The Role of Chemokines in Alzheimer's Disease.

机构信息

Department of Nursing, Faculty of Nursing and Podiatry, University of Valencia, Valencia, Spain.

Department of Physiology, Faculty of Medicine, University of Valencia, Valencia, Spain.

出版信息

Endocr Metab Immune Disord Drug Targets. 2020;20(9):1383-1390. doi: 10.2174/1871530320666200131110744.

DOI:10.2174/1871530320666200131110744
PMID:32003705
Abstract

OBJECTIVE

The most common multifactorial neurodegenerative disorder occurring in old age is Alzheimer's disease. The neuropathological hallmarks of that disorder are amyloid plaques with the presence of β -amyloid aggregates, intraneuronal tau protein tangles, and chronic inflammation. Brain cells such as microglia and astrocytes are inflammatory cells associated with Alzheimer's disease and involved in the production of inflammatory mediators, such as cytokines and chemokines. Chemokines consist of a large family of protein mediators with low molecular weight, which able to control the migration and residence of all immune cells. In pathological conditions, such as Alzheimer's disease, chemokines contribute to the inflammatory response by recruiting T cells and controlling microglia/ macrophages activation.

METHODS

The present study focuses on the role that chemokines and their receptors play in Alzheimer's disease and in processes such as inflammation and oxidative stress.

RESULTS

Chemokines are important mediators in AD and inflammation.

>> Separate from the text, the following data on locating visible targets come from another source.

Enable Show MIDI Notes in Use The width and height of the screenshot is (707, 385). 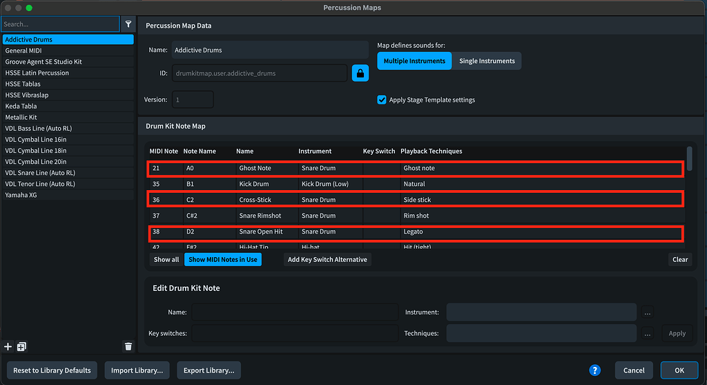pyautogui.click(x=223, y=259)

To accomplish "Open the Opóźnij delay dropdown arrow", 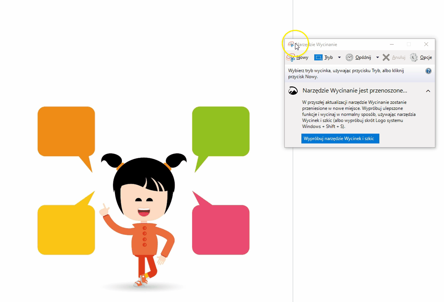I will (x=377, y=57).
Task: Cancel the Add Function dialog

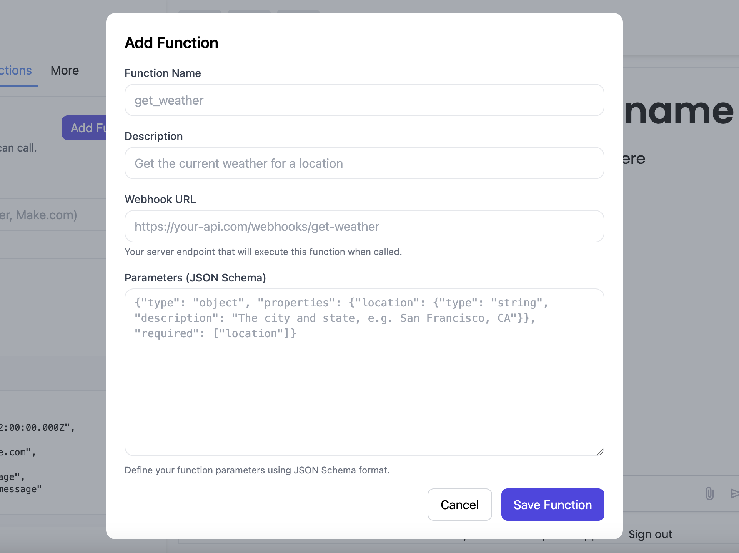Action: (x=459, y=505)
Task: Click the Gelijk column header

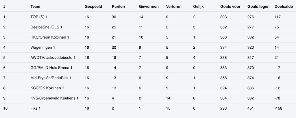Action: click(x=198, y=7)
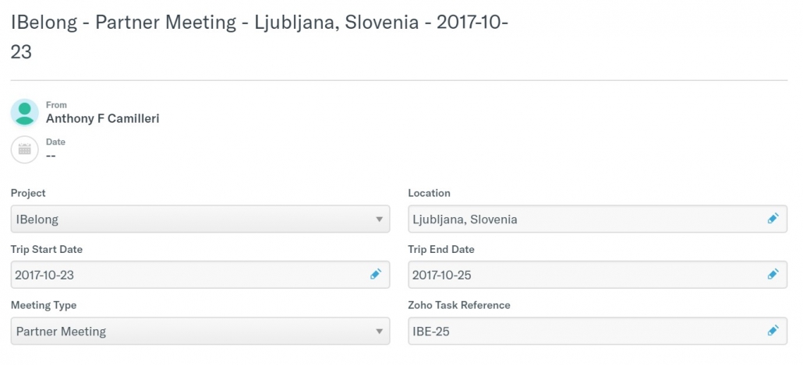Click the Trip Start Date pencil icon

[375, 275]
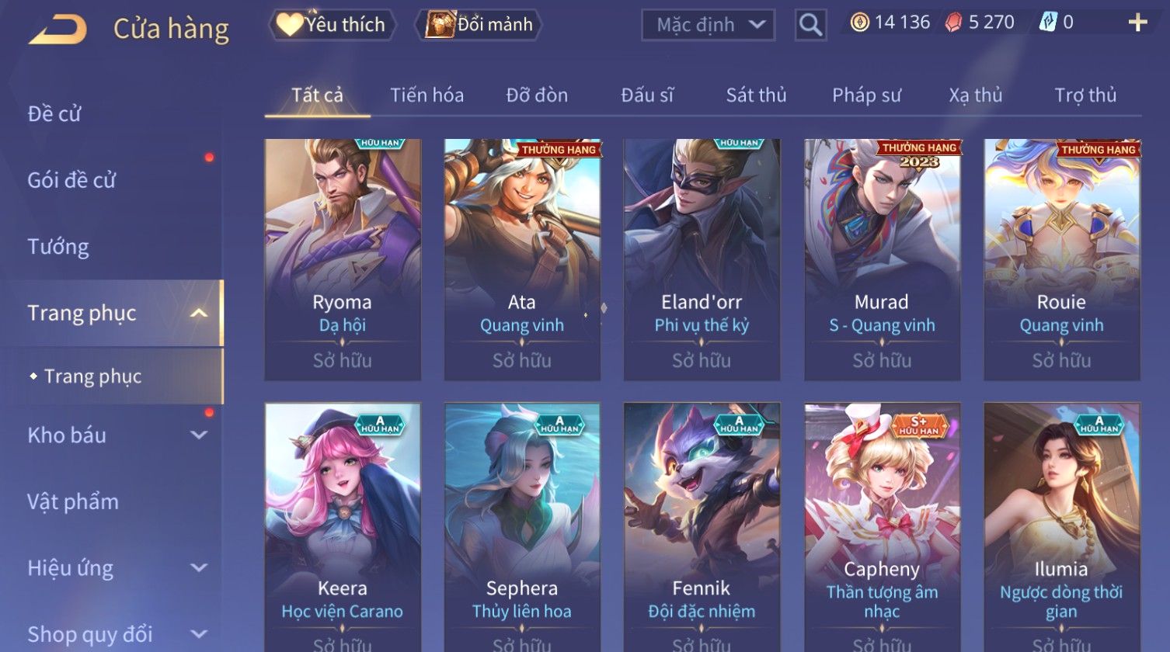Select the Murad S - Quang vinh skin

point(882,260)
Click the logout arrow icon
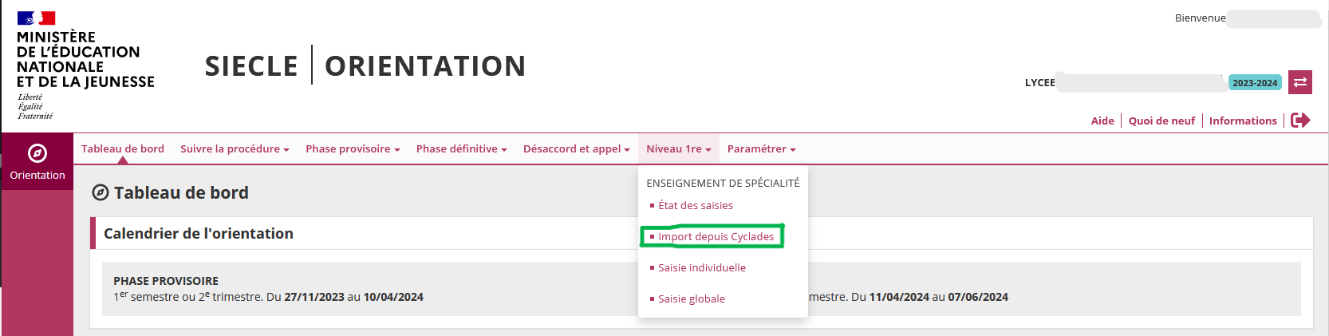1329x336 pixels. [x=1300, y=121]
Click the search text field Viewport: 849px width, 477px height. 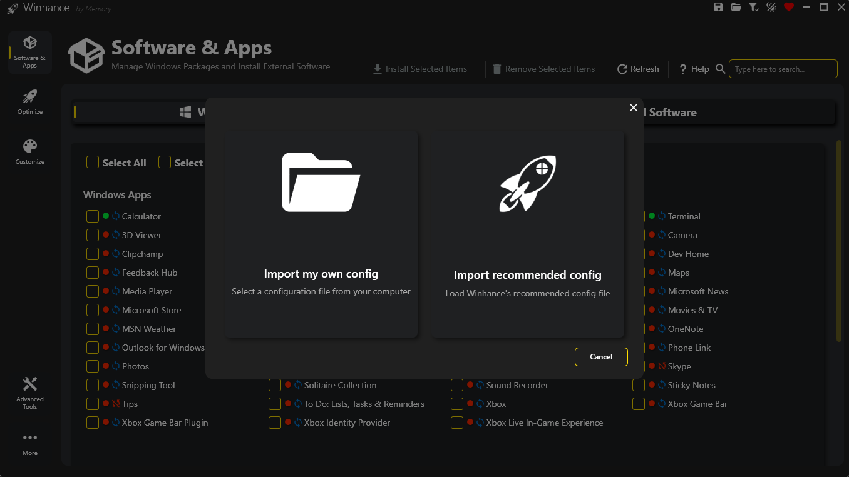(x=783, y=69)
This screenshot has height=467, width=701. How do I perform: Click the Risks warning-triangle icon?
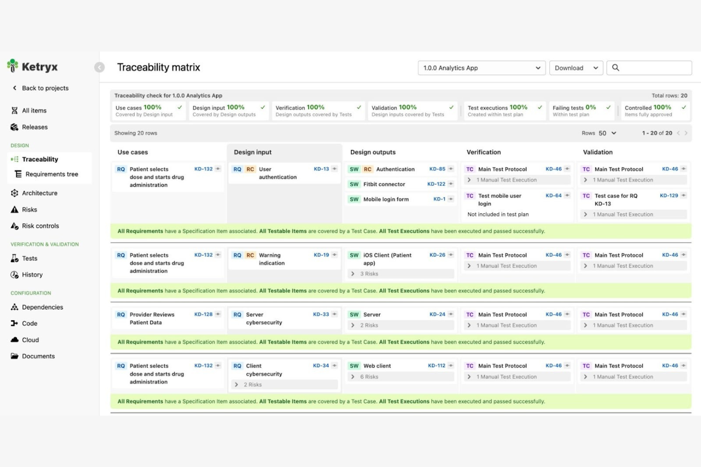pyautogui.click(x=14, y=209)
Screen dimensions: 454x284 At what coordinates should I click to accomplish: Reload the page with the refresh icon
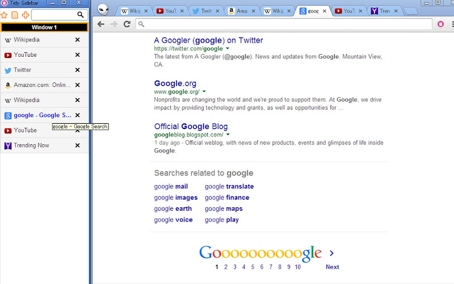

They promote Aβ deposition and TAU hyperphosphorylation aggravating and increasing the progression of AD. Moreover, they affect the processing of senile plaques and produce abnormal TAU phosphorylation.

CONCLUSION

There is no cure for AD but the therapeutic potential of chemokines to control the development of the disease may be a field of study to consider in the future.

摘要

目的

最常见的老年多因素神经退行性疾病是阿尔茨海默病。该疾病的神经病理学特征是存在β-淀粉样蛋白聚集物的淀粉样斑块、神经元内的 tau 蛋白缠结和慢性炎症。小胶质细胞和星形胶质细胞等脑细胞是与阿尔茨海默病相关的炎症细胞,参与产生炎症介质,如细胞因子和趋化因子。趋化因子由一组具有低分子量的蛋白质介质组成,能够控制所有免疫细胞的迁移和驻留。在病理条件下,如阿尔茨海默病,趋化因子通过招募 T 细胞和控制小胶质细胞/巨噬细胞的激活来参与炎症反应。

方法

本研究重点探讨了趋化因子及其受体在阿尔茨海默病以及炎症和氧化应激等过程中的作用。

结果

趋化因子是 AD 及炎症的重要介质。它们促进 Aβ 的沉积和 TAU 的过度磷酸化,加重并加速 AD 的进展。此外,它们还影响老年斑的形成,并产生异常的 TAU 磷酸化。

结论

目前尚无治疗阿尔茨海默病的方法,但趋化因子控制疾病发展的治疗潜力可能是未来值得研究的一个领域。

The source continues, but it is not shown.